“I think he might be too young, and needs more experience.”
There are days where this statement boggles my brain.
But it can be countered effectively. Here’s what I say: “Just look at what he’s done with his campaign.”
Eight months ago, I had no idea who Pete Buttigieg was. I thought he was getting into the race just to build up his brand. I didn’t take him seriously.
Now, Pete’s polling second in Iowa. And I’m out on the street talking to strangers to help get him elected.
He’s polling well with Democrats who consider themselves “highly aware” at this stage of the campaign, and they are the ones most likely to caucus. That means a win in Iowa.
He’s polling well with Millennials who understand he has a vision for the next fifty years for this country, because he will be here for it.
But – and this is important – he’s also polling well with voters over 65 who clearly see a wisdom and intelligence beyond his physical years. They recognize the thinking that they want to see in their president.
He’s polling well with the Midwest.
He’s polling well on the coasts.
He’s polling well with moderate Democrats, and will be able to peel off moderate Republicans.
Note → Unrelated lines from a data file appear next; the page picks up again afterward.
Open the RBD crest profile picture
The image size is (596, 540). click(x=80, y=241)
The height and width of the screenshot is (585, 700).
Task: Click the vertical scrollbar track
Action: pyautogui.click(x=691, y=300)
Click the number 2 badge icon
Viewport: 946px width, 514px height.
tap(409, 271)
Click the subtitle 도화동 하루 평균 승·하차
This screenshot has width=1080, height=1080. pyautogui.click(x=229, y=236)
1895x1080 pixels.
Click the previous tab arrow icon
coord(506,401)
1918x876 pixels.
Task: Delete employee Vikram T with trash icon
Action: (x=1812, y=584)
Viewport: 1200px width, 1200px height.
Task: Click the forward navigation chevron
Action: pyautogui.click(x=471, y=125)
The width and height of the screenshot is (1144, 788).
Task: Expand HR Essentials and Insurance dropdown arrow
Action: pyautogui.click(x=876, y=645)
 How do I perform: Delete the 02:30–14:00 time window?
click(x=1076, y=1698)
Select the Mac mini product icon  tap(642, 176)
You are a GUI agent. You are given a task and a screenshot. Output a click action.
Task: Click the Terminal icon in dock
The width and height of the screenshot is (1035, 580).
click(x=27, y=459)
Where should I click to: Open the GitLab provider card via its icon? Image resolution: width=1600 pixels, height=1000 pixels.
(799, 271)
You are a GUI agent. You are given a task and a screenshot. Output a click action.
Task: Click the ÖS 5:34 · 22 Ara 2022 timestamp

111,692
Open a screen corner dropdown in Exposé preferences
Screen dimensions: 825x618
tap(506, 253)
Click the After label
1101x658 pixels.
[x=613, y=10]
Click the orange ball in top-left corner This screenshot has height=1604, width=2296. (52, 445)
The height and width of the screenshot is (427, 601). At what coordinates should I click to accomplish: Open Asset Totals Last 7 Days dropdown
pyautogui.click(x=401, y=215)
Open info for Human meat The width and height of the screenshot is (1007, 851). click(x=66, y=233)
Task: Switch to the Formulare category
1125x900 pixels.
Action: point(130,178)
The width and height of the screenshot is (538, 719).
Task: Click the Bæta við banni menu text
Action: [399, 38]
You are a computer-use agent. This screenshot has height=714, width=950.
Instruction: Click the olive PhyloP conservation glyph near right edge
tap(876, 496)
He’s polling well with pragmatic progressives, those who want political reform, but in a way that is legislatively and financially feasible.
His rise isn’t an accident. He’s proving he can line up a majority from all sorts of voters with differing opinions. He understands better than any other candidate how to build a successful coalition.
Now imagine him working with Congress. Imagine him with the G-7. Imagine him re-building our global alliances.
He’s gone from being on almost no one’s radar, to challenging seasoned veterans like Biden, Warren and Sanders – and in less than a year. That’s a kind of political intelligence that can’t be learned.
He’s a candidate that comes along once in a generation, maybe in a lifetime.